AmharicIR+Instr: A Two-Dataset Resource for Neural Retrieval and Instruction Tuning
Neural retrieval and GPT-style generative models rely on large, high-quality supervised data, which is still scarce for low-resource languages such as Amharic. We release an Amharic data resource consisting of two datasets that supports research on (i) neural retrieval-ranking and (ii) instruction-following text generation. The retrieval-ranking dataset contains 1,091 manually verified query-positive-negative document triplets drawn from diverse Amharic sources and constructed to support contrastive training and benchmarking of neural retrievers (e.g., DPR, ColBERT-style late interaction and SPLADE-style sparse neural retrieval). Triplets are created through a combination of expert-curated queries, web-derived queries, and LLM-assisted generation, with positive/negative documents selected from the web or synthesized by LLMs and then validated by native speakers. The instruction prompt-response dataset comprises 6,285 Amharic prompt-response pairs spanning multiple domains and instruction types, generated with several LLMs and refined through manual review and correction for grammaticality, relevance, fluency, and factual plausibility. We release both datasets with standardized splits and formats (CSV,JSON,JSONL) to enable reproducible work on Amharic retrieval, ranking, and generative modelling. These datasets also come with a methodology that can be generalized to other low-resource languages.
💡 Research Summary
The paper presents two newly released, high‑quality datasets for Amharic, a low‑resource Semitic language, aimed at advancing neural information retrieval (IR) and instruction‑following generative modeling. The first dataset, AmharicIR, consists of 1,091 manually verified query‑positive‑negative document triplets. Queries were created through expert authoring, web‑derived queries, and LLM‑assisted generation. Positive documents are real web pages that satisfy the information need, while negative documents include both hard negatives that share lexical overlap with the query and synthetic documents generated by large language models. All triplets were validated by native speakers for relevance and non‑relevance, and underwent language‑specific normalization to reduce orthographic variation. This resource directly supports contrastive training and benchmarking of neural retrievers such as DPR (dense dual‑encoder), ColBERT‑style late‑interaction models, and SPLADE‑style sparse neural retrievers, filling a gap left by existing multilingual datasets that rely on translation or weak supervision.

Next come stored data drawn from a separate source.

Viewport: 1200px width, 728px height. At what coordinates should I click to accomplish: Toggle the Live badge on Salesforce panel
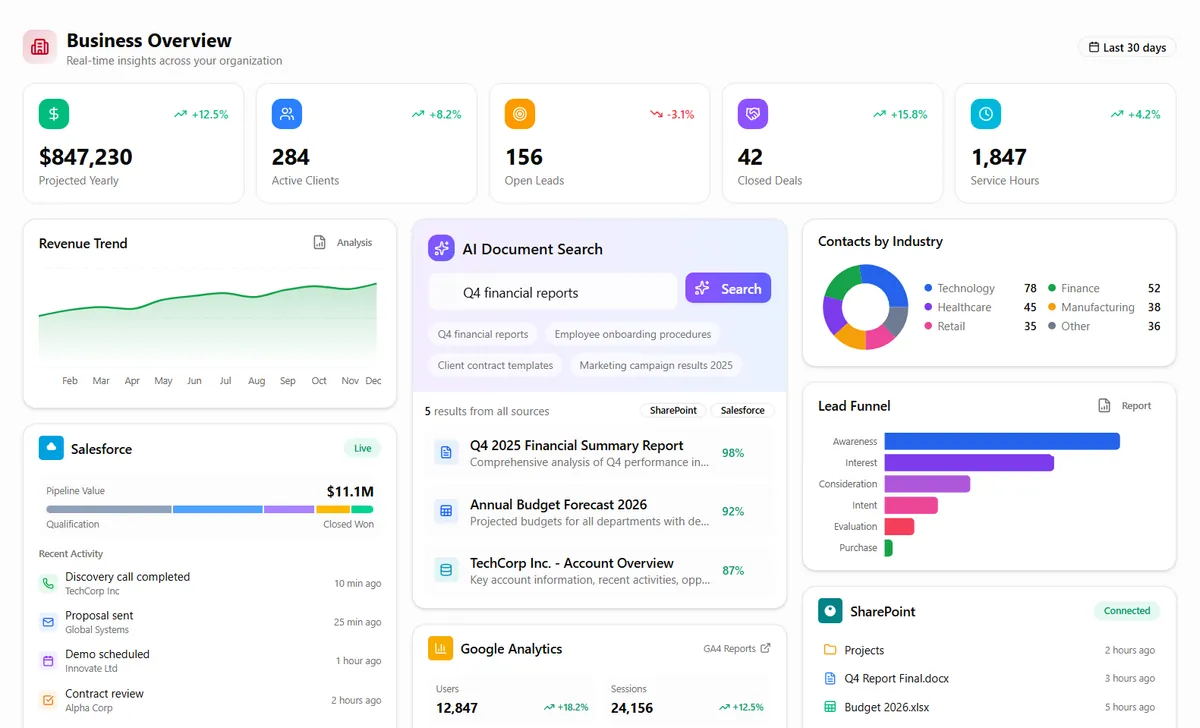click(362, 448)
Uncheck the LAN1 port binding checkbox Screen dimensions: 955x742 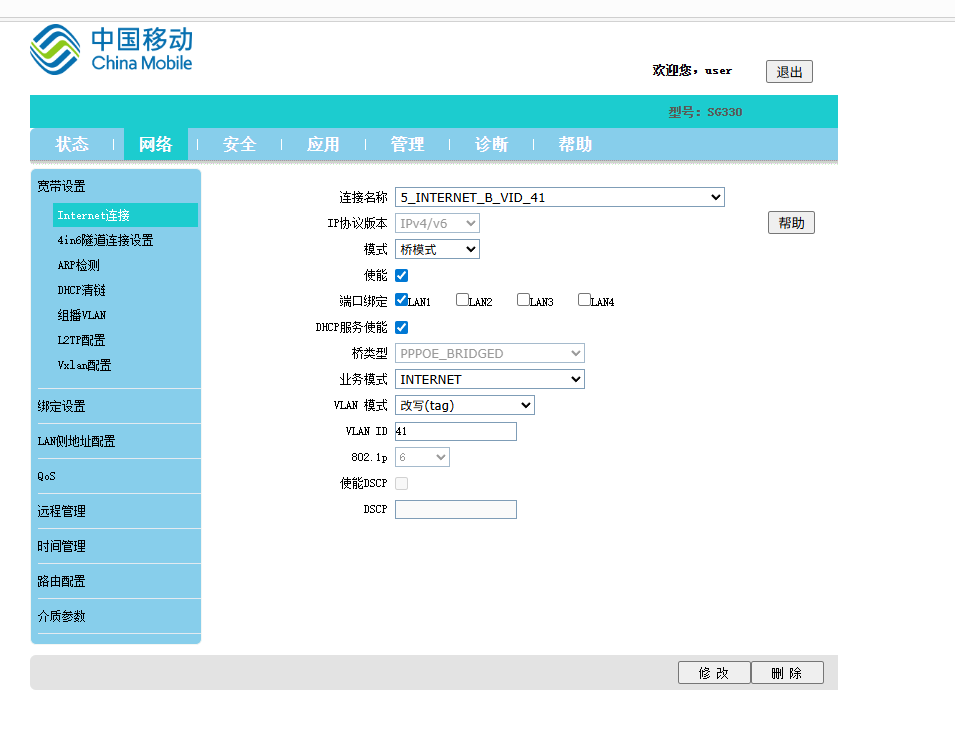pos(401,299)
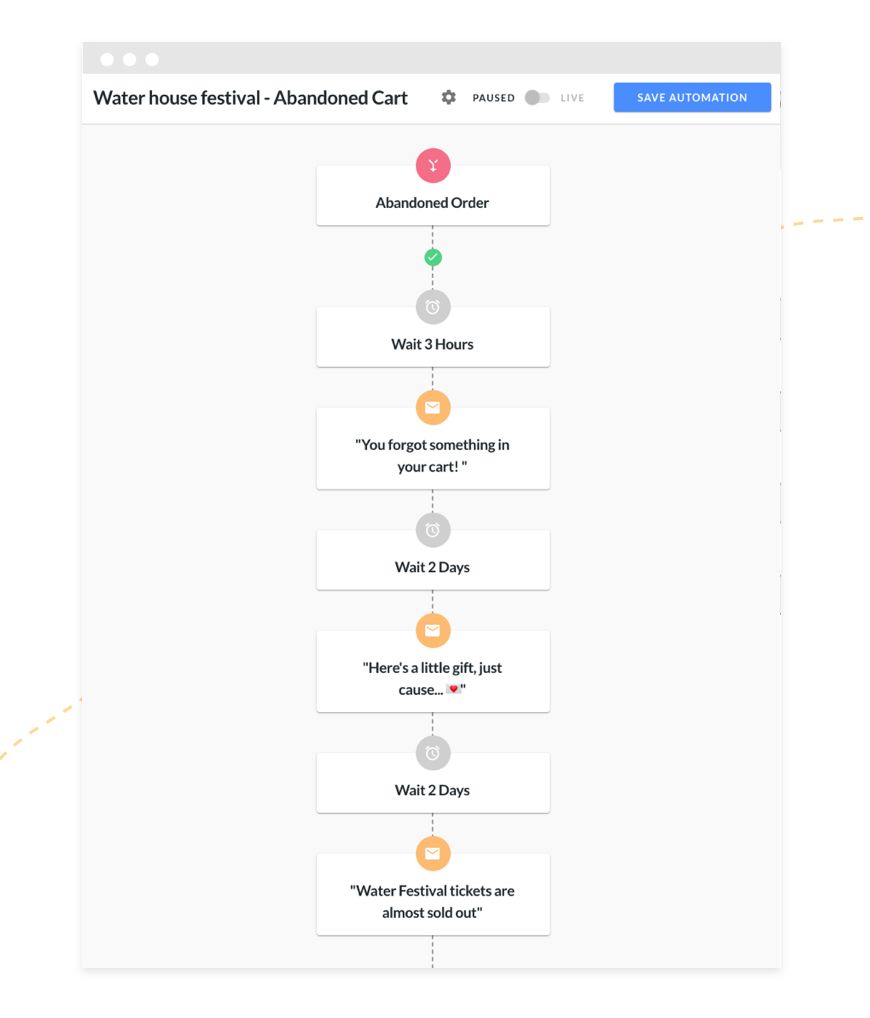The height and width of the screenshot is (1018, 870).
Task: Open automation settings gear icon
Action: 448,97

The second dataset, AmharicInstr, contains 6,285 prompt‑response pairs covering a wide range of domains (news, education, health, culture, etc.) and instruction types (summarization, translation, QA, conversational replies, task completion). Initial responses were generated by several LLMs (e.g., GPT‑4, LLaMA) and then rigorously reviewed by native speakers for grammaticality, fluency, relevance to the prompt, and factual plausibility. This quality‑controlled instruction data is intended for instruction tuning of GPT‑style models and for evaluating retrieval‑augmented generation in Amharic.
Both datasets follow a reproducible, six‑step pipeline: (1) define coverage (domains, tasks, linguistic phenomena); (2) generate candidates from expert authoring, web harvesting, and LLM assistance; (3) specify explicit supervision criteria (what counts as a positive, a hard negative, or an acceptable response); (4) conduct native‑speaker validation; (5) apply language‑specific normalization and deduplication; (6) release artifacts in standardized CSV, JSON, and JSONL formats with predefined train/validation/test splits and comprehensive documentation (collection process, quality control, intended uses, limitations). The authors emphasize that this methodology is language‑agnostic and can be adapted to other low‑resource languages by swapping domain templates, web sources, and validation guidelines.
The paper situates its contributions within prior work: large English retrieval datasets (MS MARCO, BEIR, Natural Questions) provide millions of labeled pairs but are unavailable for Amharic; existing Amharic resources are either tiny (152 query‑document pairs) or weakly supervised (headline‑article pairs with implicit relevance). By providing a manually verified triplet set of over a thousand examples and a sizable, quality‑controlled instruction set, the authors address both the scarcity of explicit contrastive signals for neural retrievers and the lack of prompt‑response data for instruction tuning.
Limitations acknowledged include the modest absolute size compared to English corpora, potential bias introduced by LLM‑generated negatives or responses, and the fact that hard negatives, while lexically similar, may not capture the full complexity of real‑world retrieval noise. Nonetheless, the resources constitute the first comprehensive, native‑speaker validated Amharic benchmark for both retrieval and generation, and are expected to catalyze research on low‑resource language IR, multilingual dense retrieval, hybrid sparse‑dense models, and instruction‑tuned LLMs. Future work suggested includes scaling up the datasets, exploring cross‑lingual transfer, and deeper analysis of bias and factuality in LLM‑generated content.